The adoption of IFRS 17 can give rise to different levels of profit and capital for insurance companies depending on the transition method used. There are three methods available for transition: the full retrospective approach, modified retrospective approach, and fair value approach. When applying the fair value approach, liabilities may be reduced compared to the retrospective approaches, resulting in an increase in equity. However, this approach also leads to a reduction in the expected profit, known as the contractual service margin, which could decrease future earnings. These effects might have been considered when insurers were choosing the transition method.

Meanwhile, many insurance companies are likely to use the CSM as a key performance indicator. Some may use the 'Adjusted CSM' that takes into account various adjustments such as market risks. New business CSM and the growth in the CSM balance can also be adopted as important performance indicators.

The new insurance accounting system based on fair value evaluation has the potential to bring about significant impacts on the insurance industry including the higher volatility of insurance industry capital and performance.
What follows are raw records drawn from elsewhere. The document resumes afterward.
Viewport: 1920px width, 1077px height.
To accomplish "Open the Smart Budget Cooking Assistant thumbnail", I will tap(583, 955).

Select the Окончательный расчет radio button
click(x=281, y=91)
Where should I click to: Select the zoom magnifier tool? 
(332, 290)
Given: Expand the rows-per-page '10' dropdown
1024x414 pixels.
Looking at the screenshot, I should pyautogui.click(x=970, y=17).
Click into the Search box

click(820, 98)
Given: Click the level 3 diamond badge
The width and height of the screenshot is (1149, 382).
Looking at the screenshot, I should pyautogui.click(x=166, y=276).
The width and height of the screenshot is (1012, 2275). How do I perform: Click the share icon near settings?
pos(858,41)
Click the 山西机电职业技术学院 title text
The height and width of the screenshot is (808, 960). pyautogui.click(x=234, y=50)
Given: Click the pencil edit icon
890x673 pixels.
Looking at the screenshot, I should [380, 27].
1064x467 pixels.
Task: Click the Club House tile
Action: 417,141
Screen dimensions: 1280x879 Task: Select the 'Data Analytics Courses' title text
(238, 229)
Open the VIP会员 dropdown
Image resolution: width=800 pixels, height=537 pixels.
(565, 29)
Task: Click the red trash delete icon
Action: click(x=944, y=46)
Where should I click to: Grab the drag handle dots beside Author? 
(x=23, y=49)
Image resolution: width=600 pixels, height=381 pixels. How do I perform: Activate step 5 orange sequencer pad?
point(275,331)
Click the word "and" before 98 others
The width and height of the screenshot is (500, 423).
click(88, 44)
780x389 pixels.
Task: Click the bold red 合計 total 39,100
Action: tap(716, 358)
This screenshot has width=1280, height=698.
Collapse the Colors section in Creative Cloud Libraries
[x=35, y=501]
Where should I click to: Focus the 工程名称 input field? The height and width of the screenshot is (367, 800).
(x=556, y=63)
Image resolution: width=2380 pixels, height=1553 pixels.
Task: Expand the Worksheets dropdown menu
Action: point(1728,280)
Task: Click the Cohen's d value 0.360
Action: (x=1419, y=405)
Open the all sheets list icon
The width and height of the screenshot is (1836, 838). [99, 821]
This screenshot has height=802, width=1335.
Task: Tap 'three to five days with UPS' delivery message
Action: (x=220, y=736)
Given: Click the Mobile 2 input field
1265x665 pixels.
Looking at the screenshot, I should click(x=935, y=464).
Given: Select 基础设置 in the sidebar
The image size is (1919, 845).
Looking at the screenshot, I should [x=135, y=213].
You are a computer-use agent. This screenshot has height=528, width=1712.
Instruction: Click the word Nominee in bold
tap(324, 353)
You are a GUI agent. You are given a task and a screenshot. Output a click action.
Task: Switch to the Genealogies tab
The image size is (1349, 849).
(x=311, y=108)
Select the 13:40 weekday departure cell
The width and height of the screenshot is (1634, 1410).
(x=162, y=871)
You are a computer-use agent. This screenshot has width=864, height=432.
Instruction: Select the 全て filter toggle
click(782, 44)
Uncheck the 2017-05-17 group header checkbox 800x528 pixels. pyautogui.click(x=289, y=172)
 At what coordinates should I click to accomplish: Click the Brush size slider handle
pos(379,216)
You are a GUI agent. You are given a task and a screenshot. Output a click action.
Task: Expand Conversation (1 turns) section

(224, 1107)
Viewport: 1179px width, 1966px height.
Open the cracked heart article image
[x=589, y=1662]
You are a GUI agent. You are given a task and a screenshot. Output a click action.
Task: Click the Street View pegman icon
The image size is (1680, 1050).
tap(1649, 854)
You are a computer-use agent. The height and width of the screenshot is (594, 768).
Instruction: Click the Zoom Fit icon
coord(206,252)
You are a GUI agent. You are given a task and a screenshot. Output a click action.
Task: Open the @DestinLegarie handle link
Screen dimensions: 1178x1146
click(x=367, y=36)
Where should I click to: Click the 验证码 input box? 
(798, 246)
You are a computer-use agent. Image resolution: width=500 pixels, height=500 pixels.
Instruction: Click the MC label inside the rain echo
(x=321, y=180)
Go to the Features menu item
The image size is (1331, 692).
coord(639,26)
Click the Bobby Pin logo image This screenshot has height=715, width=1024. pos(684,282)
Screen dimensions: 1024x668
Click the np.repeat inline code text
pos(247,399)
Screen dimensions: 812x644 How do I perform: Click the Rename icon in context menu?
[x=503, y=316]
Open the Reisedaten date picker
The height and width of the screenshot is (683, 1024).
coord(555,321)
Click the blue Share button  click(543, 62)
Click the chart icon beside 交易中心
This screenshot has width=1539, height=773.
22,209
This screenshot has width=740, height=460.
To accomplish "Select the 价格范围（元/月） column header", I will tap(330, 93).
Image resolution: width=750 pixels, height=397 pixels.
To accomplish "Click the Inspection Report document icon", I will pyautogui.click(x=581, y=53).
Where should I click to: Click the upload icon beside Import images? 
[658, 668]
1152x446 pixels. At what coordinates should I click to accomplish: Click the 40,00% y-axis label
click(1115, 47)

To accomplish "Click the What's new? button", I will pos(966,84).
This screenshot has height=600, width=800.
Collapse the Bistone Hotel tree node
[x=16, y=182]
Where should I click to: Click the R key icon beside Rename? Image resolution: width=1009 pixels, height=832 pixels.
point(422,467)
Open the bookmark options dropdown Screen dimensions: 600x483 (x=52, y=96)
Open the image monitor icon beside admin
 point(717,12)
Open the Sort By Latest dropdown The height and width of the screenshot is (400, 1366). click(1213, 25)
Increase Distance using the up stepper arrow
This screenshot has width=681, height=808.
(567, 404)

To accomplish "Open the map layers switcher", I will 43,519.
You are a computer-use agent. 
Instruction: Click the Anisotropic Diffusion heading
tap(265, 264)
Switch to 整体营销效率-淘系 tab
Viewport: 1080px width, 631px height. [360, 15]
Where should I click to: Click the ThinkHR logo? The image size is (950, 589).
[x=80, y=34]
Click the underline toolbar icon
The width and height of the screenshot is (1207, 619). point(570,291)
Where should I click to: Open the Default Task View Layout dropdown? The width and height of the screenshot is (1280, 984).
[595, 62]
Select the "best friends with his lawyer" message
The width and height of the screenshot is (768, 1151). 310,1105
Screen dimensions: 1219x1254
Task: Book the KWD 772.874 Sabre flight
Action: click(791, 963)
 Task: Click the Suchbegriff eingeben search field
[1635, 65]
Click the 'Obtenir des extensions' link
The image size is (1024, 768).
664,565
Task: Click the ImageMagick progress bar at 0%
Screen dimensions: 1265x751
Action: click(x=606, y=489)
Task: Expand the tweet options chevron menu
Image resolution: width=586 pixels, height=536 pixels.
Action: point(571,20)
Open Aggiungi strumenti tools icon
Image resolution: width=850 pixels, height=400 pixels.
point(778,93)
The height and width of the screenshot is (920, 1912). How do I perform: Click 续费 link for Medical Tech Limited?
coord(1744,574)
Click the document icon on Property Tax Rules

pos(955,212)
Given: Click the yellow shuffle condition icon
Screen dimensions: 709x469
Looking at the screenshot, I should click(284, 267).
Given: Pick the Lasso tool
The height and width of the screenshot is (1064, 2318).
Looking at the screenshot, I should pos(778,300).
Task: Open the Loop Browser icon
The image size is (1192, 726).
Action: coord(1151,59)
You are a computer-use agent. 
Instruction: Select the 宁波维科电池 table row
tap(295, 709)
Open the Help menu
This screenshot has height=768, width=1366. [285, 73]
Therefore, it is crucial for insurers to do continuous monitoring of financial impacts and business implications and have effective communication to manage expectations of multiple stakeholders including management, shareholders, investors, the regulator and external auditors. As financial statements based on the new standards have been published for the first time, much scrutiny is expected by key stakeholders going forward. Educating relevant stakeholders, including analysts and investors, about the new metrics introduced by IFRS 17 is also essential to ensure accurate understanding of financial information being disclosed and prevent any misinterpretations. In other words, adequate efforts should be made to familiarize these stakeholders with the new requirements and standards.